A marmota, a morsa e as Fernandas
Meu assunto aqui é quase sempre política, mas às vezes faço algumas concessões para tratar de coisas outras. Hoje, por exemplo, quero falar de filmes. Três filmes.
Em 1993, Andie MacDowell e Bill Murray estrelaram um filme despretensioso, mas que de tão bonito virou clássico: "Feitiço do tempo", dirigido por Harold Ramis. Só pela dupla de estrelas já valeria ver o filme, mas a história é muito legal e pode propor, a quem estiver interessado nisso, algumas reflexões importantes sobre a vida e, obviamente, o tempo.
Uma década depois, em 2004, Drew Barrymore e Adam Sandler, outra excelente parelha (sim, há controvérsias, mas eu gosto), viveram um casal improvável em "Como se fosse a primeira vez", de Peter Segal, com a luxuosa participação de Dan Aykroyd na trama.

**Dados fornecidos:**
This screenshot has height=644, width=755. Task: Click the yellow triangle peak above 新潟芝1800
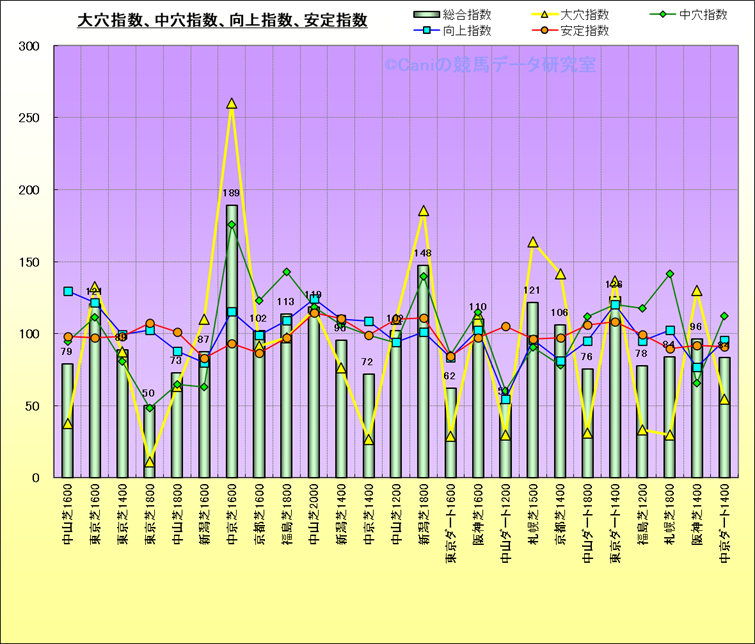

**O que fazer:**
A: Copie sem alterações o trecho do texto sobre filmes que abre com as palavras "Uma década depois, em" e fecha com "Aykroyd na trama.".
B: Resuma o texto sobre filmes em duas frases.
As linhas não têm relação com o texto sobre filmes.

**Respostas por tarefa:**
A:
Uma década depois, em 2004, Drew Barrymore e Adam Sandler, outra excelente parelha (sim, há controvérsias, mas eu gosto), viveram um casal improvável em "Como se fosse a primeira vez", de Peter Segal, com a luxuosa participação de Dan Aykroyd na trama.

B: Deixando de lado a política, assunto habitual de quem escreve, o texto se propõe a falar de três filmes. Ele apresenta "Feitiço do tempo" (1993), de Harold Ramis, com Andie MacDowell e Bill Murray, que virou clássico e pode propor reflexões sobre a vida e o tempo, e "Como se fosse a primeira vez" (2004), de Peter Segal, em que Drew Barrymore e Adam Sandler vivem um casal improvável.